*WORK INSTRUCTION*
Exactly reproduce the lines beginning with the line that includes "Click the TechNadu watermark text" and ending with the last line of the data.

*AVAILABLE RECORDS*
*** Block opens ***

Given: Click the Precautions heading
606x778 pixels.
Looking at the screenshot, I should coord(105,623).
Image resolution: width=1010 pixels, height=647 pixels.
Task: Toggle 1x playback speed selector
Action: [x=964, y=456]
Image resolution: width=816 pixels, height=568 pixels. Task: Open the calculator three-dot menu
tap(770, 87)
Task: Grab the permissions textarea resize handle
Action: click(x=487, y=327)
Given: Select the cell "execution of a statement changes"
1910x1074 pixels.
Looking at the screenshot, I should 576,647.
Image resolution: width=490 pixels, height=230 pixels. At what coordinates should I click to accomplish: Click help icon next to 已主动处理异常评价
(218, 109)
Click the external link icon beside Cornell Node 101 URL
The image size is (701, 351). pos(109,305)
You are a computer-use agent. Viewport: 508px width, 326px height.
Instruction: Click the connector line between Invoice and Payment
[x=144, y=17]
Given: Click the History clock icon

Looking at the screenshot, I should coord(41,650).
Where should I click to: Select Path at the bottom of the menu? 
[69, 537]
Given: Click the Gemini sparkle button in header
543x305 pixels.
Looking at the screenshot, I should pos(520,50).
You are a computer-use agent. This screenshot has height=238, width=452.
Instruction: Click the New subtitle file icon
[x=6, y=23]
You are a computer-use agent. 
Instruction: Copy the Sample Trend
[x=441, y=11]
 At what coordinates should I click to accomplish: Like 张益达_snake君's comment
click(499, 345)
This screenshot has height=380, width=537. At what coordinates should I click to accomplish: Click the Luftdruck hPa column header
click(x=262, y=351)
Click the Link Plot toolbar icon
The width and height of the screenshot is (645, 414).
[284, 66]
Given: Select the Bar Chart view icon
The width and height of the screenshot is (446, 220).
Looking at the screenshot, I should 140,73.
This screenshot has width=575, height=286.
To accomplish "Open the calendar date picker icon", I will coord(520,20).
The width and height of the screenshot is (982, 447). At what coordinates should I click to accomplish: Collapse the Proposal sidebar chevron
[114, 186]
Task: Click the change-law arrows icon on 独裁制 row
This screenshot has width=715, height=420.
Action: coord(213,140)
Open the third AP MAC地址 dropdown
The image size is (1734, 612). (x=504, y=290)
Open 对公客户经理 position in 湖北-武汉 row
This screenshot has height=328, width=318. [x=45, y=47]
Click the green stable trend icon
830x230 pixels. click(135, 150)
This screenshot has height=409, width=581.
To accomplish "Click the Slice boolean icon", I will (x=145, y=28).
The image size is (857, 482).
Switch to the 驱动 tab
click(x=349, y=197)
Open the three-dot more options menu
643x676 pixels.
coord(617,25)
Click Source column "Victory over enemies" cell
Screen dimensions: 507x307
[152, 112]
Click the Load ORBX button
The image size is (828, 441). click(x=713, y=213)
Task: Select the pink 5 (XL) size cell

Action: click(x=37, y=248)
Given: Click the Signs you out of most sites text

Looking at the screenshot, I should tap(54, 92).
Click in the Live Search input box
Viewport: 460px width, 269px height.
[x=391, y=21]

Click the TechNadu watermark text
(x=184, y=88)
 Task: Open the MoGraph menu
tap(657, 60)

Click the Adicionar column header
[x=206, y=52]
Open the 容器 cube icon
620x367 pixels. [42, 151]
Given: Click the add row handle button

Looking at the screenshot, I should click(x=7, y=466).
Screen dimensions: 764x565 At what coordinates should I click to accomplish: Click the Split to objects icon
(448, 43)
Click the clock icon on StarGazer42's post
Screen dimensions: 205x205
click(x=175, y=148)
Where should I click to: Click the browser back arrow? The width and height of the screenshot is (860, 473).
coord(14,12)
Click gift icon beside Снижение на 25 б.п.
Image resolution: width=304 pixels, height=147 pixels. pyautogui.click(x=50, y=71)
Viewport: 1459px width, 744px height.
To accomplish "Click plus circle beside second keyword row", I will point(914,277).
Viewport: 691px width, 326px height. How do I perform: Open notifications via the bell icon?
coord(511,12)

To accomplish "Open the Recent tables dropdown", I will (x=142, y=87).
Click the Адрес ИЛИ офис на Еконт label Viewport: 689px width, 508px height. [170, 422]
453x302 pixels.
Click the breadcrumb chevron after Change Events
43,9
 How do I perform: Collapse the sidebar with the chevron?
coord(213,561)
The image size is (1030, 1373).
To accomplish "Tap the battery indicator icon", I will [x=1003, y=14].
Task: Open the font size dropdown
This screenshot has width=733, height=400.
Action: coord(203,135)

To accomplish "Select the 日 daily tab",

*** Block closes ***

*RESULT OF THE TASK*
Click the TechNadu watermark text
(x=184, y=88)
 Task: Open the MoGraph menu
tap(657, 60)

Click the Adicionar column header
[x=206, y=52]
Open the 容器 cube icon
620x367 pixels. [42, 151]
Given: Click the add row handle button

Looking at the screenshot, I should click(x=7, y=466).
Screen dimensions: 764x565 At what coordinates should I click to accomplish: Click the Split to objects icon
(448, 43)
Click the clock icon on StarGazer42's post
Screen dimensions: 205x205
click(x=175, y=148)
Where should I click to: Click the browser back arrow? The width and height of the screenshot is (860, 473).
coord(14,12)
Click gift icon beside Снижение на 25 б.п.
Image resolution: width=304 pixels, height=147 pixels. pyautogui.click(x=50, y=71)
Viewport: 1459px width, 744px height.
To accomplish "Click plus circle beside second keyword row", I will point(914,277).
Viewport: 691px width, 326px height. How do I perform: Open notifications via the bell icon?
coord(511,12)

To accomplish "Open the Recent tables dropdown", I will (x=142, y=87).
Click the Адрес ИЛИ офис на Еконт label Viewport: 689px width, 508px height. [170, 422]
453x302 pixels.
Click the breadcrumb chevron after Change Events
43,9
 How do I perform: Collapse the sidebar with the chevron?
coord(213,561)
The image size is (1030, 1373).
To accomplish "Tap the battery indicator icon", I will [x=1003, y=14].
Task: Open the font size dropdown
This screenshot has width=733, height=400.
Action: coord(203,135)

To accomplish "Select the 日 daily tab",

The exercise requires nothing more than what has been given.